Savers
sometimes think of ELSS funds and ULIPs as alternatives. This is a mistake
Functionally,
there is nothing common between ELSS ( Equity Linked Savings Scheme)funds and
ULIPs( Unit Linked Insurance Plan). It's a basic rule of saving to not mix up
insurance and investments. ELSS and ULIPs are two different products that serve
different purposes. While ULIP is a mix of life insurance and investment
offered by life insurance companies, ELSS is an equity fund. Both are eligible tax-saving
investments but there the similarity ends.
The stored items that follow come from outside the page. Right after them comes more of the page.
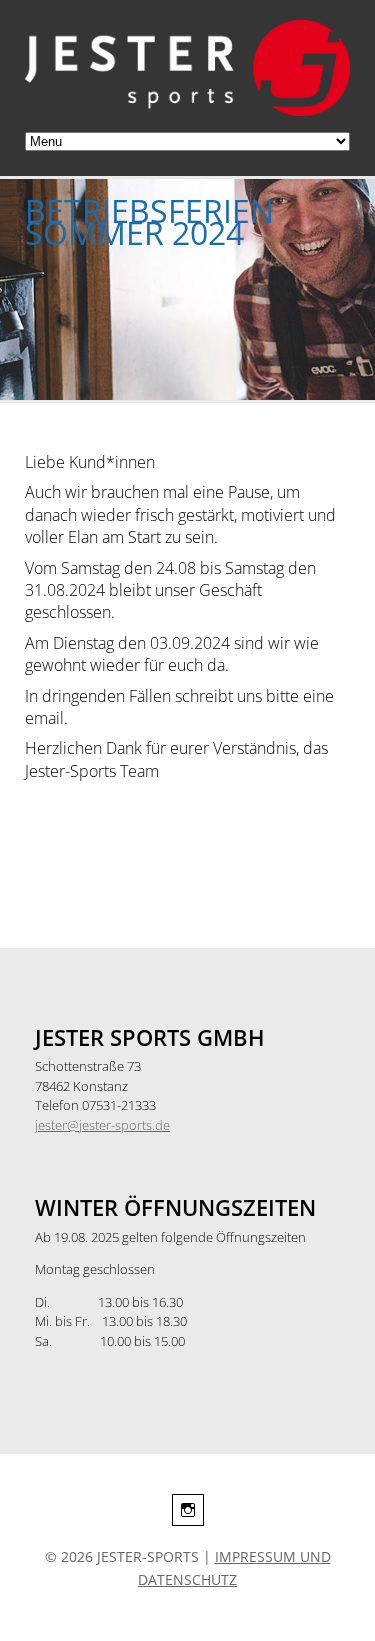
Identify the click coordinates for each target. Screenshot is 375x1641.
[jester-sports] (187, 110)
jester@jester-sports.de (102, 1125)
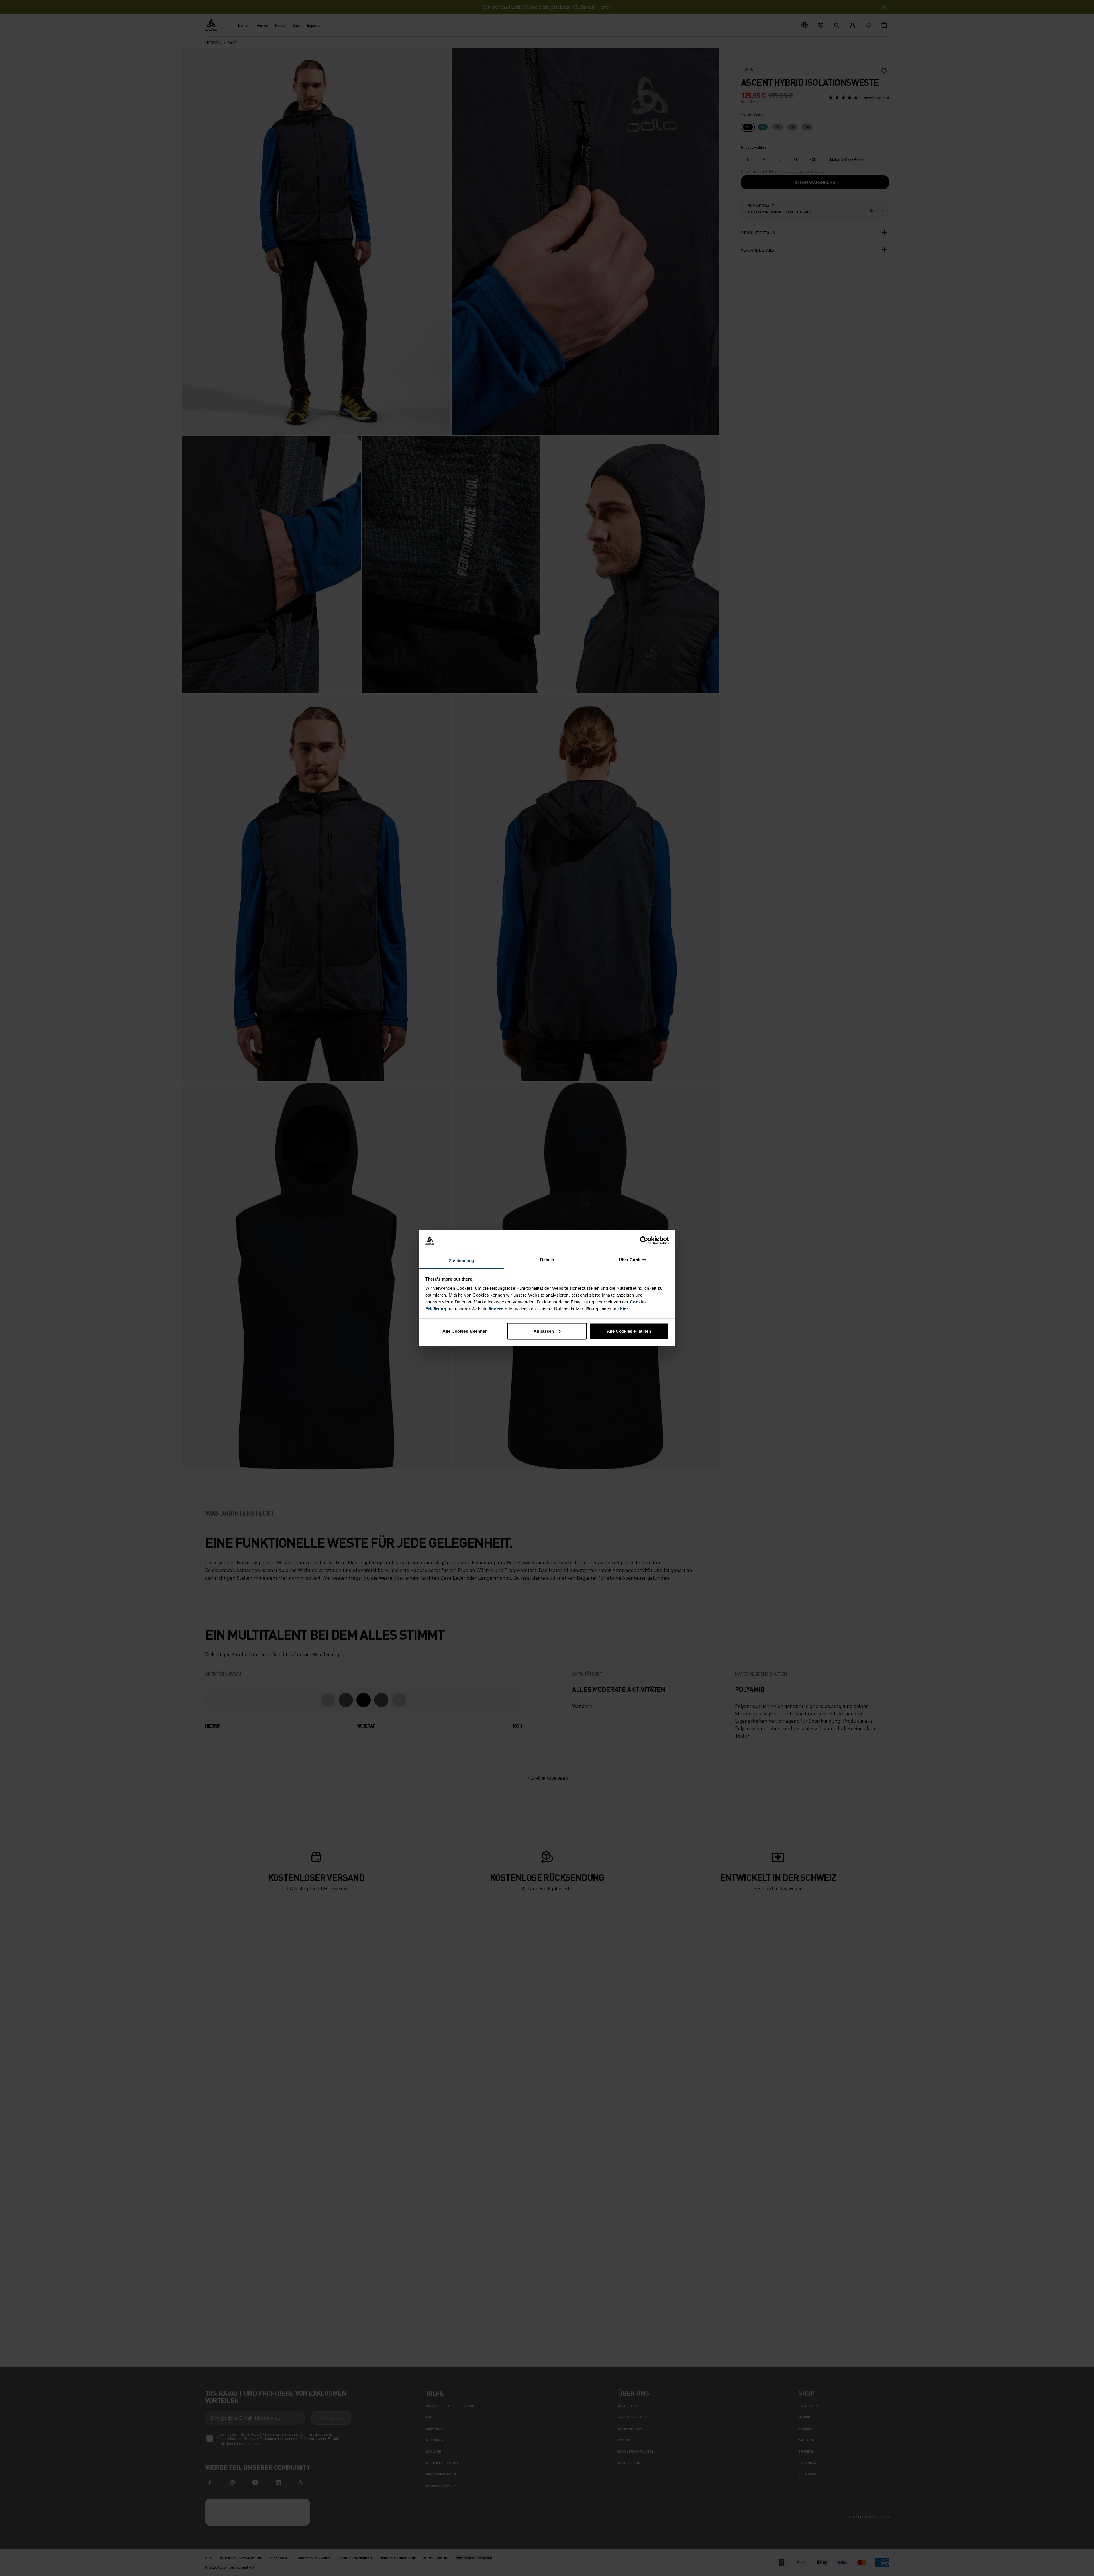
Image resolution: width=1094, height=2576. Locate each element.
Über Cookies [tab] (632, 1259)
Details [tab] (547, 1259)
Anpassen (544, 1331)
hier (624, 1308)
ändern (496, 1308)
ELSS have predictable cost, and easily
understandable returns and are transparent about how the fund operates and what
it invests in. Not so with ULIPs. From the premium paid, the insurer deducts
charges towards life insurance (mortality charges), administration expenses and
fund management fees. So only the balance amount is invested. ULIPs have high
first year charges towards acquisition (including agents’ commissions). In
order to evaluate the return generated by a ULIP and thus compare it with
another investment, you need to take into consideration only that portion of
the premium that is invested in a fund. This information is not easy to come
by.
In a ULIP, the mix of investment and insurance
prevents savers from having a clear cost-vs-benefit understanding of either of
the two components.
Also, with a ULIP, you have to block your money
for long periods of time. So you sacrifice on transparency and liquidity. In
theory, ULIPs have a five year lock-in, but since terminating the policy early
returns adversely, in effect is a ten to fifteen years commitment.
All the charges, which could be as high as 60 per
cent in the first year, begin to taper from the fourth year onwards. So you
will have to stick on for at least 10 - 15 years to make sure you get a decent
overall return on the investment you have made.
The high costs, difficulty in evaluation, lack of
transparency and low liquidity don't make a ULIP a suitable avenue to put one's
money. It is the agents who benefit most since commissions can go up to 25 per
cent. Insurance should never be an investment.